The Ten Commandments are concise and plainly worded—because the Israelites were smart enough to lawyer-up before finalizing the contract. Excerpts from an early draft archaeologists dug up last week.
Biblical scholars have long recognized the language of the Ten Commandments as different from the rest of the writings found in the Old Testament. Similar in style to standard legal contracts of the era, the Ten Commandments were penned by Hebrew scribes to reflect the seriousness with which their people took their contract with their God.
Last week, archaeologists working in the caves near Qumran, where the Dead Sea Scrolls were found half a century ago, discovered a redlined re-draft of the contract. By comparing this early version of the Covenant to the one that ultimately made its way into Exodus, scholars now surmise the Israelites not only wrestled with their God on many of the issues, but most likely had lawyers present, as well.
A partial translation follows:
This Covenant (“Covenant”) is entered into as of this day, the first day of the third month after the Exodus from Egypt, between Yahweh (hereinafter referred to as “Party of the First Part,” and legally defined as “The Lord, God”) and the People of Israel (hereinafter referred to as “Party of the Second Part,” and legally defined as “The Chosen People”).
Whereas the Party of the First Part has outlined a set of laws, whereby the Party of the Second Part must adhere.
And whereas the period of the Covenant shall last for all of Eternity (or one billion trillion years, whichever comes first), commencing as of the date hereof (“Term”).
NOW, THEREFORE, IT IS AGREED BY AND BETWEEN THE PARTIES HERETO:
1. The Party of the Second Part hereby waives the right to enter into any Covenant with another God, including, but not limited to: Dharmic deities, pantheistic and henotheistic Gods, or any God that would be so frivolous as to play dice with the universe.
2. The Party of the Second Part may not produce or distribute a sculpted image, idol, or icon, in whole or in part, of anything that is in heaven above, or that is on the earth beneath, or that is in the water under the earth, without the prior written consent of a consulting firm that specializes in branding or brand strategy pre-approved by the Party of the First Part (n.b., Ogilvy & Mather; see Exhibit A for complete list).

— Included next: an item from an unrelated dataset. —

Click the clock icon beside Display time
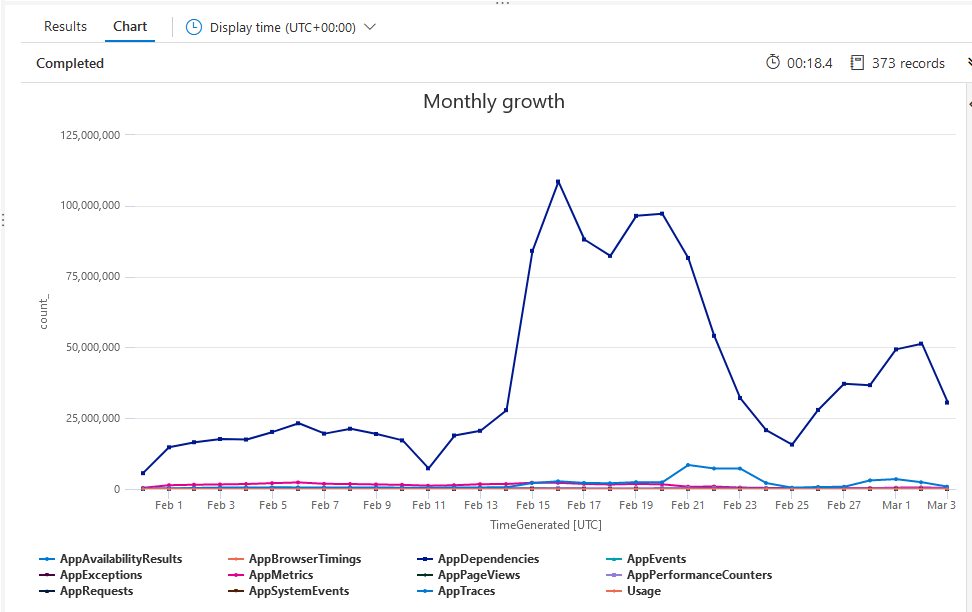This screenshot has height=612, width=972. pos(194,28)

3. The Party of the Second Part shall not swear falsely by the name of the Party of the First Part except under the following two (2) proviso(s):
- i) You lose your dry cleaning claim ticket (e.g., “God damnit!”)
- ii) You strike your thumb with a hammer (e.g., “God freakin’ damnit!”)
4. The Party of the Second Part shall remember the Sabbath day and keep it holy except under the following one (1) proviso:
i) There’s a sale at Barneys
5. The Party of the Second Part shall honor mothers and fathers one day a year with the presentation of a greeting card (e.g., A talking strawberry proclaiming, “You’re one berry, berry special mom!”)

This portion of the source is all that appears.